I’m beginning to feel I might be getting involved with another nut. I’ve developed a sort of sixth sense for sorting out the real crazies. But this woman seems different. Except for all the pigeon business and her blindness she seems more normal, more clear, intelligent, than anybody I’ve talked with in a long time.
But also, I’m beginning to feel itchy about getting on with my painting. I’ve decided to paint this woman in at the base of the statue. I definitely could use a strong color there in the foreground and red would go great against the green of the trees in the park next to the church. I’ve already decided to treat Monsieur Diderot loosely, with suggestions of the bronze, a few pigeons, and the thrust of his leaning toward the church across the street.
‘Well, I’d best get back to work, madame. The light is changing fast and I want to finish my underpainting today.’
‘What are you painting? Is it the church?’
I still can’t get used to her being blind. When she comes out with something like this I almost feel as if she’s kidding, but then I’ve had this happen often before, with people who can see. I’ll be sitting directly in front of something that interests me, making what I consider a fairly good representation of what I’m seeing, and they’ll stand there, looking all around, puzzled, and finally ask me what I’m painting. It can drive me up a wall, it also isn’t very good for my confidence.
I thought they were kidding at first, but no, it just isn’t what they’re good at, the way I can’t seem to learn French. But, of course, with this woman, she’s really blind. She only knows I’m beside the statue of Diderot. I could be painting the café or even the Hôtel Madison.
‘Yes, madame. It is the church, but much more. I have the statue of Diderot on the left side of my painting, then I’m looking up boulevard Saint-Germain with Le Drugstore, and across the street, Les Deux Magots, then the opening to rue Bonaparte. In the middle is the tower of the church, with the nave going across the painting to the fountain. In the foreground, I have the little garden where children play, and in front of that, le boulevard with the bus stop.’
She stops working on her pigeons and listens to me. She closes her blind eyes the way a person with sight would close theirs to picture something.
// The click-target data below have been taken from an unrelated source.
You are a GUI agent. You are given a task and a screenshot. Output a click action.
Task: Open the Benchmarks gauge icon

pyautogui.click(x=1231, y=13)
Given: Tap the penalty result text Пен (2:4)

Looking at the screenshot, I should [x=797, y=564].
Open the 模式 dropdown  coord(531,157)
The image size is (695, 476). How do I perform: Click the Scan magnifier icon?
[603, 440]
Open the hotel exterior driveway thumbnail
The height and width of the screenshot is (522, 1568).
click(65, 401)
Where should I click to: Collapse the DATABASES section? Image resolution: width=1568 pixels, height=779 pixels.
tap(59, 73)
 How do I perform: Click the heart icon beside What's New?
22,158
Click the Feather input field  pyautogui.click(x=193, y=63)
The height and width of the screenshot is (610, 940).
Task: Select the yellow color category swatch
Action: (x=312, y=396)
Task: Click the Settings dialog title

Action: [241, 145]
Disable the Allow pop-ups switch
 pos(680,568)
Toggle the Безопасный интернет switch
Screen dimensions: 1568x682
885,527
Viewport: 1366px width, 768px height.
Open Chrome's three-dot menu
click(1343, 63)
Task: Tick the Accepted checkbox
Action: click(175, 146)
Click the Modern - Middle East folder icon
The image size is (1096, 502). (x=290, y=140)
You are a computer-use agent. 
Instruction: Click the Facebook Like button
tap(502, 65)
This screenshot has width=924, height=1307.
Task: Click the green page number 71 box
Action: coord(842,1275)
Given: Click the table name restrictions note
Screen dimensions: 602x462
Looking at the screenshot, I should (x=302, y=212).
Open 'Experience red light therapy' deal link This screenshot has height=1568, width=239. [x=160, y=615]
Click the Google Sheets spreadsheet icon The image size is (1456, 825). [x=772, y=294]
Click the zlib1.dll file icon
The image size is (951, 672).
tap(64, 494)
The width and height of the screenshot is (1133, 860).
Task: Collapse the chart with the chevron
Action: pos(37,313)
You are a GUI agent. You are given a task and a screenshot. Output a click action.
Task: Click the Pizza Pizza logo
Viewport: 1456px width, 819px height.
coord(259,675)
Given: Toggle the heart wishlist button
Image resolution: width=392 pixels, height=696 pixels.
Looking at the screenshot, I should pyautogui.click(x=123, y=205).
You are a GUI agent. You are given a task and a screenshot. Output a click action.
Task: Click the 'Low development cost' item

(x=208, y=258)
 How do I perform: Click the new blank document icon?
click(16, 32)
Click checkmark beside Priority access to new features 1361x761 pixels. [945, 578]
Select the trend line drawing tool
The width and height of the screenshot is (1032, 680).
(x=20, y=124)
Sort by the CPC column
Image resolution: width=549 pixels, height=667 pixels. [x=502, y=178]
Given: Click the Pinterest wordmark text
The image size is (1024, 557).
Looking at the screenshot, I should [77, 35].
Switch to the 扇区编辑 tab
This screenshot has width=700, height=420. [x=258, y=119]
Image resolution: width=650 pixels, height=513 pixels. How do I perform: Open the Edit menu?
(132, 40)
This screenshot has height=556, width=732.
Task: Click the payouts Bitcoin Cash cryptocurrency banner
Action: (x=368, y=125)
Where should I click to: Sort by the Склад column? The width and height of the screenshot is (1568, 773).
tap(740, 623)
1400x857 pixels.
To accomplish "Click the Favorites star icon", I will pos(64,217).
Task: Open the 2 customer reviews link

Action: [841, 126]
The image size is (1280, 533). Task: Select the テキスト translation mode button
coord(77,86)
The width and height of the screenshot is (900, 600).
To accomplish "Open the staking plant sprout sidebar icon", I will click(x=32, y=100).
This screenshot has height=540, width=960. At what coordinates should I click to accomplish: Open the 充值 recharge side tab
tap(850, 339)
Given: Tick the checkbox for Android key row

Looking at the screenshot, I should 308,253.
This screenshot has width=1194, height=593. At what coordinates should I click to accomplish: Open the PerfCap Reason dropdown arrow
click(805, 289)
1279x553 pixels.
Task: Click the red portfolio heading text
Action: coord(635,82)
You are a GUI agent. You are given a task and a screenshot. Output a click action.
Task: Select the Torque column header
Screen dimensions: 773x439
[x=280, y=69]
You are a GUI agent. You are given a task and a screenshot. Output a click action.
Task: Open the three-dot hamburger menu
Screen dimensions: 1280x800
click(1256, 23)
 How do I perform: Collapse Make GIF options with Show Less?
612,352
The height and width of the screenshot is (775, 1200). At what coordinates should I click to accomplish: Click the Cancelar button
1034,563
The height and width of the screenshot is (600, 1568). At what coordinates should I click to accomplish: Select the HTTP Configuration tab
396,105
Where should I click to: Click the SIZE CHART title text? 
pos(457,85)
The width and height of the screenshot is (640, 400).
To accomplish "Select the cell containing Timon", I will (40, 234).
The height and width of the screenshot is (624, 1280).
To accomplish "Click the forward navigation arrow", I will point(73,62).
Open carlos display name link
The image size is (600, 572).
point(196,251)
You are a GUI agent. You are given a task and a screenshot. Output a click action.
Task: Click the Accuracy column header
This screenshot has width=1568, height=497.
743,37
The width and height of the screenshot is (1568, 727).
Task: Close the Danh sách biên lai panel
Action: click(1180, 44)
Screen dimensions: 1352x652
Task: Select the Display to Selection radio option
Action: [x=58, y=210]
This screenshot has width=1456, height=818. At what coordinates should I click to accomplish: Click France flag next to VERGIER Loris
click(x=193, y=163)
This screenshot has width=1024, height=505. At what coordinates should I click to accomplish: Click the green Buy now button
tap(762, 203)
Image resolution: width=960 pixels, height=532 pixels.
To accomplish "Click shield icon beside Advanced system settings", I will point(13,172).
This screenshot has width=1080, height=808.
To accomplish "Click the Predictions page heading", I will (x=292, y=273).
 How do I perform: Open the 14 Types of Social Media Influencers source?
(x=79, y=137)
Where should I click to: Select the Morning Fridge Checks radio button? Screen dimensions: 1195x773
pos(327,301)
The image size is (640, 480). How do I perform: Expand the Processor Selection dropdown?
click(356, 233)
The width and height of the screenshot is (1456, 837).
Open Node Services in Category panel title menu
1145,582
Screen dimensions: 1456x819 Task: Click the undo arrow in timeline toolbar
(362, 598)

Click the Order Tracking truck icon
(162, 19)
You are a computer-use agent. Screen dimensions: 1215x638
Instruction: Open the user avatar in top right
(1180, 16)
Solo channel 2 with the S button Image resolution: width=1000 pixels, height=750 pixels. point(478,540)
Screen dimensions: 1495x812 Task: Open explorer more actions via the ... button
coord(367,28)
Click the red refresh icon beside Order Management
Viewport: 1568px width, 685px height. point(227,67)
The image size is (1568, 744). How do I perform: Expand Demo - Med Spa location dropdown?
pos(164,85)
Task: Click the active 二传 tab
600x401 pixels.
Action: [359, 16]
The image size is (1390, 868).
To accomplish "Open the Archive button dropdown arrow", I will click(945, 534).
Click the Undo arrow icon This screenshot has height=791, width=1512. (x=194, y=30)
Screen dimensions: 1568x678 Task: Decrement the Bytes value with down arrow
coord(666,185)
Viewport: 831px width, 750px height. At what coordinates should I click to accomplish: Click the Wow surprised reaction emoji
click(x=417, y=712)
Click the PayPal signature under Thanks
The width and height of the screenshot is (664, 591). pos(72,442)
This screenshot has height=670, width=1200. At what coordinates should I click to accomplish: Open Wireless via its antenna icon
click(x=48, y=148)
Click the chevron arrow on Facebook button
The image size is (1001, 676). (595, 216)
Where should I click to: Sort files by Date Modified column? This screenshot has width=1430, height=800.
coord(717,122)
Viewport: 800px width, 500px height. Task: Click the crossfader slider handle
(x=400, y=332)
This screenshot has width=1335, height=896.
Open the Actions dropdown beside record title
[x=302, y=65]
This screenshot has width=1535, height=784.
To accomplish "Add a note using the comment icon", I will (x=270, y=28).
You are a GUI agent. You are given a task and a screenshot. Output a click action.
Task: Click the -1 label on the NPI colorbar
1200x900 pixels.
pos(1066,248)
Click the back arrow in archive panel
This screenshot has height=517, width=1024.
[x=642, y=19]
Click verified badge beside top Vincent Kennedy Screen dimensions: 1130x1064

‘You describe it all very well, I can see it in my mind. I do wish I could see your painting. I have lived in this quarter all my life. I feel you are probably a very good painter because I think you are a good man. Thank you for cleaning my coat and then keeping me company. I hope you are happy with your painting when it is finished.’
As she speaks, the bells of Saint-Germain-des-Prés start their beautiful, hollow, hallowed gonging, ringing. The first few notes, then the crescendo as they pick up speed, are so comforting. The bells are one of the things I’ve learned to love in Paris. Not far away, I hear the deeper bells of Saint-Sulpice start their welcoming answer to noon, invitation to the important French déjeuner.